This work addresses the real-time challenges of long-term operation in two-party secure computation for dynamic controllers by proposing a secret sharing–based secure two-party computation protocol. The protocol enables stable control over an infinite time horizon without decrypting the controller state, resetting the system, or re-encrypting inputs. It represents the first implementation of long-term secure dynamic control in a real-world commercial cloud environment that avoids state decryption, thereby overcoming the performance bottlenecks inherent in traditional homomorphic encryption approaches. Deployment on a cloud platform and experimental validation using an inverted pendulum demonstrate that the system maintains real-time stability despite online communication overhead, confirming the feasibility and practicality of the proposed method.

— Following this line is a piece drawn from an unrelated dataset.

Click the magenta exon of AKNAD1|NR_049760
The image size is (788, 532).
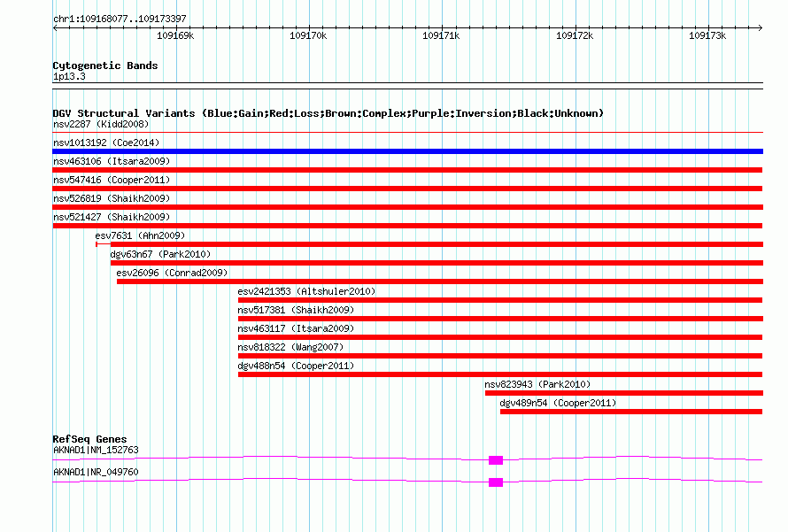495,482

A secure two-party computation protocol for running dynamic controllers over secret sharing has recently been proposed. Unlike encrypted control schemes based on homomorphic encryption, this protocol enables operating dynamic controllers for an infinite time horizon without controller-state decryption, controller-state reset, or input re-encryption. However, the two-party setting introduces additional online communication between the computing parties, which may hinder real-time feasibility. In this study, we demonstrate the feasibility of the protocol through implementation on a commercial cloud platform with an inverted pendulum testbed. Experimental results show that the proposed protocol successfully stabilized the pendulum despite the online communication overhead.